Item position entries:
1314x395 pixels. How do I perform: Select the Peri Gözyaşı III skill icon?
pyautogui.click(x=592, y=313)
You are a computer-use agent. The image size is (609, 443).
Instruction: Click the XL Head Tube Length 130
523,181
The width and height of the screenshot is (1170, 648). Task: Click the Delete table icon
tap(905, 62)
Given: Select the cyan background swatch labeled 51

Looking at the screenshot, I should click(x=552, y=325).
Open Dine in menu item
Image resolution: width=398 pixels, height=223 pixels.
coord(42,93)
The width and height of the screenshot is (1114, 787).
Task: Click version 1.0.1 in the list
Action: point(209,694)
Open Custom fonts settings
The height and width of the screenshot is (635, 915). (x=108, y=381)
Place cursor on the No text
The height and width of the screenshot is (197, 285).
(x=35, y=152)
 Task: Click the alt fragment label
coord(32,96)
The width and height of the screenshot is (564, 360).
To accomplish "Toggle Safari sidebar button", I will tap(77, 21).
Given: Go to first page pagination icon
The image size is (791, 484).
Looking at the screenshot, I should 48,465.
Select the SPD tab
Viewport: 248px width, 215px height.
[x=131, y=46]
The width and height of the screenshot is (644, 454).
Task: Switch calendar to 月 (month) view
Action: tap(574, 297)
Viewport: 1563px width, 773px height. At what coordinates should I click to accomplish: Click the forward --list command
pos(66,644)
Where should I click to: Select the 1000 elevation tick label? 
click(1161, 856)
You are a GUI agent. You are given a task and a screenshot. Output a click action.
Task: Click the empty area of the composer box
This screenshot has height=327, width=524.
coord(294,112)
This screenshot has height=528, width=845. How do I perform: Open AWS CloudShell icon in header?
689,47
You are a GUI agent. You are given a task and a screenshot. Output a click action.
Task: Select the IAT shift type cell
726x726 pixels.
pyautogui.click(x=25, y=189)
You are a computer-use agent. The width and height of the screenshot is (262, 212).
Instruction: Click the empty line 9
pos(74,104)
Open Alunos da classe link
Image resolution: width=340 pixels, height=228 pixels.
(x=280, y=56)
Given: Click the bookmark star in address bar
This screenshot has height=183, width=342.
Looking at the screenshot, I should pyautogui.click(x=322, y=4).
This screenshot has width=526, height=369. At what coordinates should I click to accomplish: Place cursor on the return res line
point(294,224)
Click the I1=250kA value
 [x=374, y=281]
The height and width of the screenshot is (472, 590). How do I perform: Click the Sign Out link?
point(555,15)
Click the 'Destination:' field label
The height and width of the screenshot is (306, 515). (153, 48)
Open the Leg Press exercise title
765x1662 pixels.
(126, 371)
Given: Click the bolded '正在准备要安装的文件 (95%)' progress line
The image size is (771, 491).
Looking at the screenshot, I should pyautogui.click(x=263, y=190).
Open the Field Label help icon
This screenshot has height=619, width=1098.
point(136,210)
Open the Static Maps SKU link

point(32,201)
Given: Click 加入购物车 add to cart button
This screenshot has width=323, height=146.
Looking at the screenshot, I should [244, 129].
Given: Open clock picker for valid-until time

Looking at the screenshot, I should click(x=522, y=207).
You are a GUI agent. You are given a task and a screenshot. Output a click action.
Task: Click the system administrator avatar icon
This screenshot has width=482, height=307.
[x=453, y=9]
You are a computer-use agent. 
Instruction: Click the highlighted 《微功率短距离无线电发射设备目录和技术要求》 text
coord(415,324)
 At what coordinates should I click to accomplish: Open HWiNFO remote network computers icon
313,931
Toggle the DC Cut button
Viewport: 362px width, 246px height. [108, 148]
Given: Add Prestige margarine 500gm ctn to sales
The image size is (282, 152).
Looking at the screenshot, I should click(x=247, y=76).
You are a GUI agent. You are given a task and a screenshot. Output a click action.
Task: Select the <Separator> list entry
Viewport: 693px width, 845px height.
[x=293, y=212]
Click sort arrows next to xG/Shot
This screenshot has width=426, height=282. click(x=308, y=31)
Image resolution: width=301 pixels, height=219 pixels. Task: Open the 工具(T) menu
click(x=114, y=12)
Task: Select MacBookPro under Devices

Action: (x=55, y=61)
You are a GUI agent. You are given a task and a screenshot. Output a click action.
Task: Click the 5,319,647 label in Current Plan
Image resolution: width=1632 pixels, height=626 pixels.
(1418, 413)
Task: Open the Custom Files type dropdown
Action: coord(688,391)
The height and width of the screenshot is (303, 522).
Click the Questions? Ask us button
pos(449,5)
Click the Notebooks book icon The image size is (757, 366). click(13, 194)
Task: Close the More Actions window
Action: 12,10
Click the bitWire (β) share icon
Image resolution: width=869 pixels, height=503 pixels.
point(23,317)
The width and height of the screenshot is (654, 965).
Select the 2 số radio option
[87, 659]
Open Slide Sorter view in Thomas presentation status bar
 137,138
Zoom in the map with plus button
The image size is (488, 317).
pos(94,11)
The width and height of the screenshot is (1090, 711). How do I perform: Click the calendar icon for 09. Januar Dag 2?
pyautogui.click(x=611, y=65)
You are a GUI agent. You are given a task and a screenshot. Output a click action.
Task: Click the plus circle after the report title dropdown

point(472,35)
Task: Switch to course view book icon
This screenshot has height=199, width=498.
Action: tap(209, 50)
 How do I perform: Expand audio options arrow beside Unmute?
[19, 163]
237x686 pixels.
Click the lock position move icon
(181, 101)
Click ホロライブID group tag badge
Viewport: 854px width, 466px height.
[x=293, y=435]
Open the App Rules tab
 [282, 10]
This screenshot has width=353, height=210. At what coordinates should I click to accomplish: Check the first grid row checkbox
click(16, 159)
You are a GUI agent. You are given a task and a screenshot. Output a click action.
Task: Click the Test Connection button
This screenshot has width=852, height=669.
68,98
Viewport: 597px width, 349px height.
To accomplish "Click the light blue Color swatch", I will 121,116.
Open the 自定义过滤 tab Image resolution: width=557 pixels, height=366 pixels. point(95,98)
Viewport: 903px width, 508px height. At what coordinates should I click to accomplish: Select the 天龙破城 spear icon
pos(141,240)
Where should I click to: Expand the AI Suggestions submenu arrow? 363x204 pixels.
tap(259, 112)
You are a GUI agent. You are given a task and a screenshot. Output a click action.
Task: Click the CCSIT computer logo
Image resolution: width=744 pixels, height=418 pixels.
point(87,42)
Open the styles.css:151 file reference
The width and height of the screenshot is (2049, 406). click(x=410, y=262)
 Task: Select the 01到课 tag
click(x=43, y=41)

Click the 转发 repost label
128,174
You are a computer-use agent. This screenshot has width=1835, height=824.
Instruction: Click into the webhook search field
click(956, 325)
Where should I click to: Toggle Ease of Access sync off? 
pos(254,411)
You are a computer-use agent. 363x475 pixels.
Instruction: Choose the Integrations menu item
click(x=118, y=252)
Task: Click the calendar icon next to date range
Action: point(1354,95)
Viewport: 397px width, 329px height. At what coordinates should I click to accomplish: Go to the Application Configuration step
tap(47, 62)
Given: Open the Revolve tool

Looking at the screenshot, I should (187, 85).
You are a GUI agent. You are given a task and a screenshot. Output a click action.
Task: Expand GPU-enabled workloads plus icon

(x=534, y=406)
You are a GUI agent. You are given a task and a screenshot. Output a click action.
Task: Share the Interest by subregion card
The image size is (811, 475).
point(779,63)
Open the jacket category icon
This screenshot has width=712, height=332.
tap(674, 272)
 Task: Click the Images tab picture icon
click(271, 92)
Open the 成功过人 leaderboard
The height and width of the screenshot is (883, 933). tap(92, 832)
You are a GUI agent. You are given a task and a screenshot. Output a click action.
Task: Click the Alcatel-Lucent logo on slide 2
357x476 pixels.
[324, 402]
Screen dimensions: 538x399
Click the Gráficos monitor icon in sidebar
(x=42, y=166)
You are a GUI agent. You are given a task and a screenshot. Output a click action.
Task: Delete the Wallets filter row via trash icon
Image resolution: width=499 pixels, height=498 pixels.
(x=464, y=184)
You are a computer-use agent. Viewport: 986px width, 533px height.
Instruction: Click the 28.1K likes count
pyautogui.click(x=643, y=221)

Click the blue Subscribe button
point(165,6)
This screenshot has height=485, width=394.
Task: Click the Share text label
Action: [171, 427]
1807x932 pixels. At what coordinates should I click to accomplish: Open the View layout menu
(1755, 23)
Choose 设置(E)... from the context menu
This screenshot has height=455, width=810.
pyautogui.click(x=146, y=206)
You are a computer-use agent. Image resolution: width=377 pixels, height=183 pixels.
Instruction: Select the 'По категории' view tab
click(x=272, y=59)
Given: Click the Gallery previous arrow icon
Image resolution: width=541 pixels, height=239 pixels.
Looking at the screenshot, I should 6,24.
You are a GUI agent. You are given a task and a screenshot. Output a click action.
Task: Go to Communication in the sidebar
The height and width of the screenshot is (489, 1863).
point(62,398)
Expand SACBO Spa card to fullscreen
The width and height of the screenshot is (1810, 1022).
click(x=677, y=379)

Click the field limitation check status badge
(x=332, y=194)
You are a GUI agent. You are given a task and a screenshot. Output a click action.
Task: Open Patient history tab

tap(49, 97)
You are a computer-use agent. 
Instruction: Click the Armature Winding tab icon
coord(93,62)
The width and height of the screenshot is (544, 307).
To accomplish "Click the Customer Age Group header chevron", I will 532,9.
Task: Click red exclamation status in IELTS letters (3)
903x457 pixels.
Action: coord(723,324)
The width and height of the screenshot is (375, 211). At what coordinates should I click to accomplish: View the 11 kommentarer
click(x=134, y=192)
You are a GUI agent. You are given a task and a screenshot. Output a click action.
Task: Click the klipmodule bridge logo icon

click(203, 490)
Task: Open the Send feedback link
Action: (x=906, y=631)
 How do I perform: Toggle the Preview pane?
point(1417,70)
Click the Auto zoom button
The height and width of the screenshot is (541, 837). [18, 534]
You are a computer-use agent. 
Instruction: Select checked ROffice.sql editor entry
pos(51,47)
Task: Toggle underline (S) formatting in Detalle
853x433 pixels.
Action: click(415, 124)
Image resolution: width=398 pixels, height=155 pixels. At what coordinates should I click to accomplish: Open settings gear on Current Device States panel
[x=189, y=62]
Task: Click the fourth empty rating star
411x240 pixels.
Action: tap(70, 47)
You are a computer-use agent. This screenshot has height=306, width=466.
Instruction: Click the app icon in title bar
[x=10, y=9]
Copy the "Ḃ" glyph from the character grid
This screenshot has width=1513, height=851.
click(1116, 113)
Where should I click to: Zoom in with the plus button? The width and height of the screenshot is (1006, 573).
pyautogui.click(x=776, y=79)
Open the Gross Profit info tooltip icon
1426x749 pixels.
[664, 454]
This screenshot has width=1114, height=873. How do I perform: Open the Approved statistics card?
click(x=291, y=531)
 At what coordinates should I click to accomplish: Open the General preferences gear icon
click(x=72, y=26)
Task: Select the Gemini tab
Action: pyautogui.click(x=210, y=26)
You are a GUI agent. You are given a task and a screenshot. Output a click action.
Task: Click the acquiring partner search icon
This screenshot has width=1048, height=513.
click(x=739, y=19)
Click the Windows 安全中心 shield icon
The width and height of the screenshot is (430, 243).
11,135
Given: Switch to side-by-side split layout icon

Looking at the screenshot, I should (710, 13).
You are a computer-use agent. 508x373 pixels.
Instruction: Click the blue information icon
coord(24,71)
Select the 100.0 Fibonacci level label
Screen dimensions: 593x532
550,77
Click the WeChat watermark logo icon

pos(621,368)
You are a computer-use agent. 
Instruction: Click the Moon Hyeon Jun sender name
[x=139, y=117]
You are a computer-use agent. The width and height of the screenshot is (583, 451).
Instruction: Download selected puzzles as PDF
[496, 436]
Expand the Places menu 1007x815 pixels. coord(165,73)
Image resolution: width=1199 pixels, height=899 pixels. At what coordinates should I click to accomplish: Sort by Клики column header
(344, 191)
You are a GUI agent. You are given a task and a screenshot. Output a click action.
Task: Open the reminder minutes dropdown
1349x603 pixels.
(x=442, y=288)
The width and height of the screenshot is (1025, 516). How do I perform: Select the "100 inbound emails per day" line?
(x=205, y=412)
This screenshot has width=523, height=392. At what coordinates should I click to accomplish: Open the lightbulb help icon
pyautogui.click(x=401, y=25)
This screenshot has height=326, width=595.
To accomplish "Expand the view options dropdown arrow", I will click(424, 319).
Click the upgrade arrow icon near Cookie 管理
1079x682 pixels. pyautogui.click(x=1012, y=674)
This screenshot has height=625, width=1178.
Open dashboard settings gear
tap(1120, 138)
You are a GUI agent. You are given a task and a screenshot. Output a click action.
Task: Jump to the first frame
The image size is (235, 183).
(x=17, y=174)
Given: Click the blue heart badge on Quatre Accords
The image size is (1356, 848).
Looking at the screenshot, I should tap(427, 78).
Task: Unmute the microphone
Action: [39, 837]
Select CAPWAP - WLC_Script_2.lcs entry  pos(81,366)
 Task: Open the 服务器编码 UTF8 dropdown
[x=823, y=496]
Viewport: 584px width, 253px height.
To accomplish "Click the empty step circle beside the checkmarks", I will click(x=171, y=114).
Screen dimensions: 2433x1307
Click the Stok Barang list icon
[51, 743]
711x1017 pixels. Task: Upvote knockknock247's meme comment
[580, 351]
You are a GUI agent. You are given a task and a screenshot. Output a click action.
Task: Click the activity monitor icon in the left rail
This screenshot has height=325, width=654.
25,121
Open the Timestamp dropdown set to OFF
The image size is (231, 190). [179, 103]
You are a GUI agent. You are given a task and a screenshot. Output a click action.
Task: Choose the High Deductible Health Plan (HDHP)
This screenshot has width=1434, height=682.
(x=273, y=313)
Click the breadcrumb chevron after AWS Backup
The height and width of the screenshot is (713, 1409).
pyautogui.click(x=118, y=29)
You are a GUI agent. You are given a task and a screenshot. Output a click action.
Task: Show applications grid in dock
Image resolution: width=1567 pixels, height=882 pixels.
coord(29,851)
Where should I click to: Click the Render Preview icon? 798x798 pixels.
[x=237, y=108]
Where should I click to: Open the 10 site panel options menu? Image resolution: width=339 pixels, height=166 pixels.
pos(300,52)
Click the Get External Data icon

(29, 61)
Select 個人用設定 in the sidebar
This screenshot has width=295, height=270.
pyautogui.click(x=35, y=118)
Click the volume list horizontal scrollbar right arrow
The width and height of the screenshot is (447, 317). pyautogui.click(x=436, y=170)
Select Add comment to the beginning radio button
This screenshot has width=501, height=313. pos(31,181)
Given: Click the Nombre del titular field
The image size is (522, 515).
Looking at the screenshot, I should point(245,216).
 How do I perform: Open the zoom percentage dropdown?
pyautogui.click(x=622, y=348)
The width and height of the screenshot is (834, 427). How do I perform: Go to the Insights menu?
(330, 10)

→ The task
Express the material as a JSON list of strings, one string per line with blank lines left out. Begin at the line that contains "Given: Click the bookmark star in address bar" and stop after the line that contains "point(555,15)".

→ Solved problem
[
  "Given: Click the bookmark star in address bar",
  "This screenshot has height=183, width=342.",
  "Looking at the screenshot, I should pyautogui.click(x=322, y=4).",
  "This screenshot has width=526, height=369. At what coordinates should I click to accomplish: Place cursor on the return res line",
  "point(294,224)",
  "Click the I1=250kA value",
  " [x=374, y=281]",
  "The height and width of the screenshot is (472, 590). How do I perform: Click the Sign Out link?",
  "point(555,15)"
]